In order to check and determine the accuracy of the information in SPSS, historical data from August to October 2011 was collated and put it through the software to produce a modelling forecast.
“That forecast was compared to the actual data from 2011. We achieved an accuracy level of between 95 and 98 per cent using SPSS,” Mizan said. “This proved the model was worth using. A one per cent improvement on $50bn in cash flow has significant benefits.”
Australia Post now has fully integrated actuals and forecasted monthly cash flows for the next four years. The monthly and daily cash flow models are also aligned, and visibility of agency financial data has been achieved. Four people worked full-time for four months putting the SPSS/TM1 project together, but there was a long parallel run before the solution was pushed live.
However, Mizan admitted the combined SPSS/TM1 project was not without teething problems. For example, agency settlement dates information from the general ledger reflected the transaction date. However, this was different from when the cash settlement went through.
“When we are doing cash flow forecast, we needed that settlement date,” Mizan explained. “In order to overcome that, we applied lags to transactions to arrive at a settlement date.”

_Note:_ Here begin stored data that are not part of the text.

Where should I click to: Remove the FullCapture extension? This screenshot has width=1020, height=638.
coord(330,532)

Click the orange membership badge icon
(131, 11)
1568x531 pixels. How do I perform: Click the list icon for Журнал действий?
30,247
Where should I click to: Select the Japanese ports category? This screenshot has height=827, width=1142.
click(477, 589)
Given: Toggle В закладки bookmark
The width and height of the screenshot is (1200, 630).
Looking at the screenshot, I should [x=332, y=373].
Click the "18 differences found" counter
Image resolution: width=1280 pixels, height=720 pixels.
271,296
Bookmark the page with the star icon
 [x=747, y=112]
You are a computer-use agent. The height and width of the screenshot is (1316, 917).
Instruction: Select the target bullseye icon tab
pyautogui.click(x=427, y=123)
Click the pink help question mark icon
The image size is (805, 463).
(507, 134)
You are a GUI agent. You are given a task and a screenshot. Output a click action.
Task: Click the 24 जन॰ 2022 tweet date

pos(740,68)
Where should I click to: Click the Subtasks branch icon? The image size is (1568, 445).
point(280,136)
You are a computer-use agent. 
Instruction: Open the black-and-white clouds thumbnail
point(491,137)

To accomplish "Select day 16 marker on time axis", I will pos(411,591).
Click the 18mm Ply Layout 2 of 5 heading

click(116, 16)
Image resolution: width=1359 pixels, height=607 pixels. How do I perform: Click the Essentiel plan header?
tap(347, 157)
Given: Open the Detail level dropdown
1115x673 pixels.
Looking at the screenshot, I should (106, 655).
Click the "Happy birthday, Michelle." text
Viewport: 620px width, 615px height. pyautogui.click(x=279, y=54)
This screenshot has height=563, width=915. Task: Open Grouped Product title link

The second challenge was the impact state and territory public holidays and special events on have on customers paying their bills. The SPSS software now takes this into account using a calendar of holidays.
Mizan also cited gaps in historical data, along with recognising different trends across different types of agency payments as key learnings during rollout.
While it’s early days in terms of measuring the ROI of the new solution against costs, predictive analytics is firmly on the agenda. The next steps in its quest to improve forecasting and financial performance is predicting customer sales by day, product profitability, price volume models, market basket analysis, customer churn in the parcels area, customer segmentation.
Other unchartered waters ahead include text analytics, Mizan said.
“What you need to think about is solutions – it’s not about going in with a pre-determined technology set,” he advised. “You need to understand the capabilities and use the best tools to get the job done right. In our case, a combination of technologies gave us the outcome we needed.”
It’s also important to remember that successful predictive analytics modelling is about data manipulation. Getting this data into a usable format often represents 80 per cent of work. Once data is in a form that’s usable, SPSS provides the smarts to aggregate and segment data, devising a unique model which can then be deployed to address the specific business pain point.
“The more analysis and more data, the better the outcome and the increase in accuracy,” Mizan added.
3 tips from Mizan on successful analytics:
- Buy-in and sponsorship of c-level management is essential. “This ensures all analytics projects align to the strategic objectives of the business,” Mizan said.
- Align to specific business requirements. “Whatever initiative you embark upon, understand the business requirements and pain points being experienced. If you misunderstand those requirements, you won’t get great take-up.”.
- Take control. “You must take ownership of hierarchies, the quality of the data, testing, communication, accountability and so on because without ownership it’s hard to get a model that meets all the expectations.”